Machine Learning Light-Matter​
​
Theoretical and computational modeling of light induced processes in molecules and nanoscale systems is often challenging, primarily due to the high dimensionality of the underlying dynamics. In many cases, this complexity not only leads to higher computational costs but also limits interpretability. However, are such complexities indispensable for capturing the essential dynamics and explaining experimental outcomes? If a reduced subspace exists - one that retains the underlying dynamics while minimizing complexity - it could provide a powerful framework for constructing simplified and interpretable models. To explore this possibility, we combine quantum dynamics with machine learning to identify and exploit such low dimensional representations.

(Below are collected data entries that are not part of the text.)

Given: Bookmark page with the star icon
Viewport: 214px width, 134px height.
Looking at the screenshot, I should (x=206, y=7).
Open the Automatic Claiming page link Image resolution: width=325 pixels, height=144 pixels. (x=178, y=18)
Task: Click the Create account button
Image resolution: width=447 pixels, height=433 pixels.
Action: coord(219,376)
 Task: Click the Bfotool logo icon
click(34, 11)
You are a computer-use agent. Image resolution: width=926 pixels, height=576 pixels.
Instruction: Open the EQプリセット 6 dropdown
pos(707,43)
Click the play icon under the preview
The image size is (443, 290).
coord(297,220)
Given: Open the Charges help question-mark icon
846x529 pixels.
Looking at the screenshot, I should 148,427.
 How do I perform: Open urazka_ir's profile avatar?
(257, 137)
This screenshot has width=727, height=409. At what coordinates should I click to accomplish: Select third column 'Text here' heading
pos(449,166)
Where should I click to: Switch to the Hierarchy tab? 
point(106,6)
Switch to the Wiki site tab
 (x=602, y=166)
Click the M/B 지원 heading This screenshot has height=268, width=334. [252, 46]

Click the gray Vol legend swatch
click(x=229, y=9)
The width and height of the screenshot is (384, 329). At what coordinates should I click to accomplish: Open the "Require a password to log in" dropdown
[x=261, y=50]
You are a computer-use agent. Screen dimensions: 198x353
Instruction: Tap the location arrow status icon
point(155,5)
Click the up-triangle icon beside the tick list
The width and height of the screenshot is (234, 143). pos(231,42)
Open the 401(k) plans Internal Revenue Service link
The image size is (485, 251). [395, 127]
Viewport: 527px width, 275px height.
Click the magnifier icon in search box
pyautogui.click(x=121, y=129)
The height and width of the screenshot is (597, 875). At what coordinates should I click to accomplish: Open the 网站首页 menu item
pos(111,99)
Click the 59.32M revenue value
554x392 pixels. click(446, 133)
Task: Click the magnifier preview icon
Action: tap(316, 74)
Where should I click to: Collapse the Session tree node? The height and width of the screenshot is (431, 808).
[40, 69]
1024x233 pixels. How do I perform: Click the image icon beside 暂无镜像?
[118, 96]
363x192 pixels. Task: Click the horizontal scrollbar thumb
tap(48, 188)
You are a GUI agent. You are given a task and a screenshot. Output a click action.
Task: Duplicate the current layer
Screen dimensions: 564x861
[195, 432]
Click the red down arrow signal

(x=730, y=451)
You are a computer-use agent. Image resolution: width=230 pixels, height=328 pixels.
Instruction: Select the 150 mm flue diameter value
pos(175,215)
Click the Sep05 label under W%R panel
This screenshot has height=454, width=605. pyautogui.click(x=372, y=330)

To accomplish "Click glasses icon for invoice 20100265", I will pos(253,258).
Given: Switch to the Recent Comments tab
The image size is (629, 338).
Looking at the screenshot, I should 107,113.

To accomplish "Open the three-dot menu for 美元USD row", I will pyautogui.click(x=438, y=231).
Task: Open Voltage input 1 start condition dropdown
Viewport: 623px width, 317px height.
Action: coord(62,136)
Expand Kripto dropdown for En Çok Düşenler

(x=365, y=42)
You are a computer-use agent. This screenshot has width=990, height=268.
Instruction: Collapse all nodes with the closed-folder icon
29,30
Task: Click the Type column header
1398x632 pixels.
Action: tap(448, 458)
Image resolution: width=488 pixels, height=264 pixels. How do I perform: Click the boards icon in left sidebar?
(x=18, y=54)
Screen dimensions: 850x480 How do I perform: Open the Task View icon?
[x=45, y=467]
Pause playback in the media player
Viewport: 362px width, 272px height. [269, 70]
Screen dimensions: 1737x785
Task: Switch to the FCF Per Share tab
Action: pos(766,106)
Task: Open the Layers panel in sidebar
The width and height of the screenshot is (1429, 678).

​​"The purpose of models is not to fit the data but to sharpen the questions."
— Samuel Karlin
​
"Everything should be made as simple as possible, but not simpler."
— Albert Einstein
Nanoscale Light-Matter
​
​
Noble metal nanoparticles provide a potential platform for manipulating light-matter interactions at the nanoscale, owing to their wavelength tunable light absorption through surface plasmon resonances. We explore the quantum chemical dynamics that emerge at the interfaces of these plasmonic structures, where plasmons can strongly interact with nearby molecules. Our research aims to uncover the quantum aspects of such light-matter interactions - with a particular emphasis on the understanding of the influence of vacuum fluctuations, quantum coherence, and entanglement on molecular processes. To model these effects, we develop and apply methods from open quantum dynamics and machine learning, enabling simulations of quantum emitters, photocatalysis, charge and energy transfer processes.
Nonlinear Light-Matter
​
We study nonlinear spectroscopy of organic molecules under a fully quantum description, treating both molecules and light quantum mechanically. One of the main objectives of this treatment is to overcome the fundamental limits of conventional light spectroscopy by leveraging the quantum nature of light. Entangled photons have shown promise in enhancing two-photon absorption and improving photochemical reaction efficiencies. We develop methods based on open quantum dynamics and machine learning to broaden the fundamental understanding of entangled light-matter interactions and their connection with nonlinear spectroscopy.